後陽成天皇は火葬で葬られた最後の天皇です。

豊臣秀吉が奏請して世襲親王家である「桂宮」が創設されました。桂宮初代当主は後陽成天皇の弟です。

後柏原天皇、後奈良天皇、正親町天皇、後陽成天皇が在位していた頃の16世紀の世界は、さまざまな重要な出来事と変革が起きた世紀です。

ヨーロッパでは、15世紀から16世紀にかけてルネサンスがピークに達し、芸術、科学、文学の分野で多くの進展がありました。レオナルド・ダ・ヴィンチやミケランジェロなどの著名な芸術家が活動しました。

1517年にマルティン・ルターがカトリック教会の改革を求めました。
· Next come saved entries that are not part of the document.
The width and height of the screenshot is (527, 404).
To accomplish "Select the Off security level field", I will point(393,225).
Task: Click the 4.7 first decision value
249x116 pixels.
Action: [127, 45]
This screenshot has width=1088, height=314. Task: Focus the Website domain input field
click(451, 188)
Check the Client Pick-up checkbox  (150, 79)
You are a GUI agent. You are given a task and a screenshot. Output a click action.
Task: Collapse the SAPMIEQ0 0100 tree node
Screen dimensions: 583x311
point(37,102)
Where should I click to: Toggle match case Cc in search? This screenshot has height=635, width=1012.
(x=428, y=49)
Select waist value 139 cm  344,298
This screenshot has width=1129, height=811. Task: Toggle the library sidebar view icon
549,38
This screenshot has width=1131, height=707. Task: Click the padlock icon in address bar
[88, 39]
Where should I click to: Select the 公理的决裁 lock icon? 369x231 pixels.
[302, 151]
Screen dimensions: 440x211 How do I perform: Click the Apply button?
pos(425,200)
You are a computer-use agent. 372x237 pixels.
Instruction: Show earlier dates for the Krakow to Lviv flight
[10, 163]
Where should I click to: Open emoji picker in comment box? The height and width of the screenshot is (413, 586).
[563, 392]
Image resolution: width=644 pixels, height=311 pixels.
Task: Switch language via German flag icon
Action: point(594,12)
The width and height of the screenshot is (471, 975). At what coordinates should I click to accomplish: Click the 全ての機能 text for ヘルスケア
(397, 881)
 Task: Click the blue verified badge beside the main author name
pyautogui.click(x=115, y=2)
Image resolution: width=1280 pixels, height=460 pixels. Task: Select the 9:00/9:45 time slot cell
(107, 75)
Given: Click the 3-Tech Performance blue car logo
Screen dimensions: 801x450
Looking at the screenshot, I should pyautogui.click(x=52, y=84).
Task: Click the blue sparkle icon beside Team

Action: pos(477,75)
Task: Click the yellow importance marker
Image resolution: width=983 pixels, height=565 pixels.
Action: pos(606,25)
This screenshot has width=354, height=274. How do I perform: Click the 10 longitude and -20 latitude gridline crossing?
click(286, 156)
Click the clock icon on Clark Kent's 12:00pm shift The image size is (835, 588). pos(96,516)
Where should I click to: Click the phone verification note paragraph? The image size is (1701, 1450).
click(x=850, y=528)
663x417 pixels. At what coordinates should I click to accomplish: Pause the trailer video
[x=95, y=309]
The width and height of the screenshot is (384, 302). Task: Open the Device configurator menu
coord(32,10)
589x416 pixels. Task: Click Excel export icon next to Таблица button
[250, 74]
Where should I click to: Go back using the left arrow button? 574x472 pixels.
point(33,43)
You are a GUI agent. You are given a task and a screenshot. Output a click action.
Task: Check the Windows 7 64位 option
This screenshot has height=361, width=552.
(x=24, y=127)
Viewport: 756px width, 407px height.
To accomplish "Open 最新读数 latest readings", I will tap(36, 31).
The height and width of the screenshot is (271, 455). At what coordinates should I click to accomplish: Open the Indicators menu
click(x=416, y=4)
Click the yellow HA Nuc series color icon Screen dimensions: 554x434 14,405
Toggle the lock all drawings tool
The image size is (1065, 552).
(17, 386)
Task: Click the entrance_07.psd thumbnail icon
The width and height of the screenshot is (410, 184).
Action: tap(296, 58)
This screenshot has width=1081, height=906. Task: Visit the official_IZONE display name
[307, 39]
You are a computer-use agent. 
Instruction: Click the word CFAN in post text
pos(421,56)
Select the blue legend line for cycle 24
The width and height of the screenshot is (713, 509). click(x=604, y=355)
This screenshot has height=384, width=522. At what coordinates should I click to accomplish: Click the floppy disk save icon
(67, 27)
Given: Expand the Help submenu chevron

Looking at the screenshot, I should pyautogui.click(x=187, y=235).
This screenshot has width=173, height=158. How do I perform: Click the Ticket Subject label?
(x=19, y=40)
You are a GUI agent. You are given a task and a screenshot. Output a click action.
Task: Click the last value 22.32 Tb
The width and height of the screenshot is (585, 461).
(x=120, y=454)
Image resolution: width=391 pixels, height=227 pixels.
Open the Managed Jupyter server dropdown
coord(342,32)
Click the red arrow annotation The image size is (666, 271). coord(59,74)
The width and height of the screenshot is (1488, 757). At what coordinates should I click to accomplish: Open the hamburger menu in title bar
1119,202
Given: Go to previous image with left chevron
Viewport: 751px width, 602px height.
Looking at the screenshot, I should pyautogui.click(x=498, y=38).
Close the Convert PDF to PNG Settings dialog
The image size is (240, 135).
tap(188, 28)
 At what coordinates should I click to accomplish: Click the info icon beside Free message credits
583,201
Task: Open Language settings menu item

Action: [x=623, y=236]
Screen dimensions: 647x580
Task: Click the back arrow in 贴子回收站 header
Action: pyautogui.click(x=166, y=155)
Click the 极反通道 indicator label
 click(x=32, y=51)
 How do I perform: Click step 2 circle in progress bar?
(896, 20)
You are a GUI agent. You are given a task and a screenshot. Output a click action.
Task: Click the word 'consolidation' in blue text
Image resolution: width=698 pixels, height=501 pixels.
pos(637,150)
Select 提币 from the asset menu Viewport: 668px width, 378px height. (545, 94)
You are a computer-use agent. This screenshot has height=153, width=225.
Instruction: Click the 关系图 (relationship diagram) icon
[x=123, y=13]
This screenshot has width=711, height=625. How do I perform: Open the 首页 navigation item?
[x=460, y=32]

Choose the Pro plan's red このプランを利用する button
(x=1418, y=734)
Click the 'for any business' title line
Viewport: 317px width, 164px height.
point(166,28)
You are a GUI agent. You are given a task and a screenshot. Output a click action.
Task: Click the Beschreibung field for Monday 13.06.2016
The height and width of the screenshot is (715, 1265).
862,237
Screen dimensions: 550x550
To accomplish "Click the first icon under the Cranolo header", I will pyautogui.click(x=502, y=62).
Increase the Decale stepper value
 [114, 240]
これが宗教改革の始まりとなり、プロテスタントとカトリックの対立が深まりました。

ヨーロッパの探検家たちが新しい航路を発見し、アメリカ大陸やアジア、アフリカとの貿易が活発になりました。クリストファー・コロンブス、フェルディナンド・マゼラン、バスコ・ダ・ガマなどの探検家がこの時期に活躍しました。

東アジアでは、明朝の後期にあたり、経済的には繁栄していましたが、内部の腐敗と外部からの侵略に苦しんでいました。海賊の活動が活発化し、倭寇(わこう)が中国沿岸を襲撃しました。

インドでは、ムガール帝国が台頭し、アクバル大帝(在位:1556年~1605年)の下で大きく繁栄しました。アクバルは宗教的寛容政策を取り、ヒンドゥー教徒とムスリム(イスラム教徒)の共存を図りました。

アメリカでは、16世紀初頭にスペイン人の探検家たちによって征服されました。
1519年にエルナン・コルテスがアステカ帝国を、1532年にフランシスコ・ピサロがインカ帝国を征服しました。